■ **SCHRIFTELIJKE OPDRACHT A**: Noem alle bedrijven en instellingen buiten de gemeente waarvoor de Commissie Goede Zeden volgens de tekst over die commissie ook sollicitanten beoordeelde.

■ **GESELECTEERDE TEKST**:
In opdracht van de gemeente Amsterdam heb ik de werkwijze van de Amsterdamse Beoordelingscommissie ‘Goede Zeden’ onderzocht. Dat was een gezelschap van mensen uit de reclassering, die – samen met directeuren van gemeentelijke diensten en afgevaardigden uit het bedrijfsleven – de antecendenten van sollicitanten besprak. Zij besloten of iemand al dan niet een verklaring van goed gedrag verdiende, en dus: of hij in aanmerking kwam voor een baan.
De commissie is voortgekomen uit de nobele gedachte dat mensen met een vlekje – lees: een veroordeling op hun naam – niet voor de rest van hun leven uitgesloten moesten worden van een betrekking bij de overheid. Wel moest je een beetje opletten waar je zo iemand kon plaatsten: een oplichter die net weer uit de bak was, zou je niet snel aanstellen als boekhouder, maar misschien kon hij wel trambestuurder worden.
De Commissie Goede Zeden werd opgericht in februari 1912 en was de eerste in haar soort. Al snel beoordeelde de Commissie niet alleen sollicitanten die bij de gemeente wilden werken, maar ook mensen die bij semioverheidsinstellingen of commerciële bedrijven aan de bak wilden: van de NS en de PTT tot Fokker, Wagons-Lits en chemiebedrijf Ketjen. De Commissie werd in 1958 vervangen.
De notulen van de vergaderingen tussen 1942 en 1958 zijn bewaard gebleven. Daar ontstond enige commotie over, nadat Trouw in 2017 op grond van een steeekproef schreef dat de Commissie homoseksuelen systematisch een bewijs van goed gedrag had onthouden. Er werd om onderzoek gevraagd; dat mocht ik dus uitvoeren, samen met Gregor Walz en Jurriaan Omlo (zij maakten een cijfermatige analyse).

■ **GEGEVENS BIJ OPDRACHT**:
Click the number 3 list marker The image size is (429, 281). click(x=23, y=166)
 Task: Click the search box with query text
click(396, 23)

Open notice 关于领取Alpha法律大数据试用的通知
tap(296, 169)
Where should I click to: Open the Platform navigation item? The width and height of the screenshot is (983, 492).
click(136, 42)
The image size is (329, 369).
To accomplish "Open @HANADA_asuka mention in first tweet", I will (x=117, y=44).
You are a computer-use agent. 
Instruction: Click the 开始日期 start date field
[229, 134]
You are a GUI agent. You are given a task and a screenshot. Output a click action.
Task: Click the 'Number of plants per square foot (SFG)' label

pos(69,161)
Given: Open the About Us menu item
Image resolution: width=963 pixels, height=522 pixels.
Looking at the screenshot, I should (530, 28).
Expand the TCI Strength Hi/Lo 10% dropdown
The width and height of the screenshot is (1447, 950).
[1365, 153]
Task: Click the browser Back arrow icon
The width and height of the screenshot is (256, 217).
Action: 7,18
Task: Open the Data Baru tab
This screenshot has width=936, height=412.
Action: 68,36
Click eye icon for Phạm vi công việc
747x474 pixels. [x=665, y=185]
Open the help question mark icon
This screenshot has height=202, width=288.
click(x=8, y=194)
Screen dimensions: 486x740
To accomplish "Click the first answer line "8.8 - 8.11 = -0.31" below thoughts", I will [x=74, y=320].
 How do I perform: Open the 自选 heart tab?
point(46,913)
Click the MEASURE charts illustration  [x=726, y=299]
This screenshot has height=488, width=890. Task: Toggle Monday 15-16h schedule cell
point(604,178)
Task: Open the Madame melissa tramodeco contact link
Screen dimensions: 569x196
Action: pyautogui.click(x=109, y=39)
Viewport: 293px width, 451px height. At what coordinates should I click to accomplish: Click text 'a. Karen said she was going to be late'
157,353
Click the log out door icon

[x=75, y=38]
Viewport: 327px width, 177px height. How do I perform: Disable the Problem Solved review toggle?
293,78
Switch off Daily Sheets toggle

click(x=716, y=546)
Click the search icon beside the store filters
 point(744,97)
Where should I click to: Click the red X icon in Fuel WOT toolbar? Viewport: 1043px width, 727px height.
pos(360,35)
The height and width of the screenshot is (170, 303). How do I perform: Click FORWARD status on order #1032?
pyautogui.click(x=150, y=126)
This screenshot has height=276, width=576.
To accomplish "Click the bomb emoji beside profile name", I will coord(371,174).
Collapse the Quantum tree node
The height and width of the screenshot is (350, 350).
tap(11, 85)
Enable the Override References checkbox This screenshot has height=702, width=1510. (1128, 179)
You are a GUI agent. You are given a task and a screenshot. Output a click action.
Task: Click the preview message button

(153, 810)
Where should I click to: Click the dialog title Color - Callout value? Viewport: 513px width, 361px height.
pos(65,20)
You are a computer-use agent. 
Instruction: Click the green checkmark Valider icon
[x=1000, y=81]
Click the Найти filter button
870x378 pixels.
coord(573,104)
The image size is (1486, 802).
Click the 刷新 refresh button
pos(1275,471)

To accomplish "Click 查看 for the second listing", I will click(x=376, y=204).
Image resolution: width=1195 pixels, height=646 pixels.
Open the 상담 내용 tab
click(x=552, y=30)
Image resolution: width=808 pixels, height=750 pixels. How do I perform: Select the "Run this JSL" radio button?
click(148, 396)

■ **SCHRIFTELIJKE OPDRACHT B**: Geef de regels van de rijen weer als Markdown-tabel met de kolommen Nummer en Regel. Begin bij de regel met "Collapse the Quantum tree node" en ga door tot en met de laatste regel van de rijen; laat lege regels weg.

■ **UITVOER A**:
- NS
- PTT
- Fokker
- Wagons-Lits
- Ketjen

■ **UITVOER B**:
| Nummer | Regel |
|---|---|
| 1 | Collapse the Quantum tree node |
| 2 | The height and width of the screenshot is (350, 350). |
| 3 | tap(11, 85) |
| 4 | Enable the Override References checkbox This screenshot has height=702, width=1510. (1128, 179) |
| 5 | You are a GUI agent. You are given a task and a screenshot. Output a click action. |
| 6 | Task: Click the preview message button |
| 7 | (153, 810) |
| 8 | Where should I click to: Click the dialog title Color - Callout value? Viewport: 513px width, 361px height. |
| 9 | pos(65,20) |
| 10 | You are a computer-use agent.  |
| 11 | Instruction: Click the green checkmark Valider icon |
| 12 | [x=1000, y=81] |
| 13 | Click the Найти filter button |
| 14 | 870x378 pixels. |
| 15 | coord(573,104) |
| 16 | The image size is (1486, 802). |
| 17 | Click the 刷新 refresh button |
| 18 | pos(1275,471) |
| 19 | To accomplish "Click 查看 for the second listing", I will click(x=376, y=204). |
| 20 | Image resolution: width=1195 pixels, height=646 pixels. |
| 21 | Open the 상담 내용 tab |
| 22 | click(x=552, y=30) |
| 23 | Image resolution: width=808 pixels, height=750 pixels. How do I perform: Select the "Run this JSL" radio button? |
| 24 | click(148, 396) |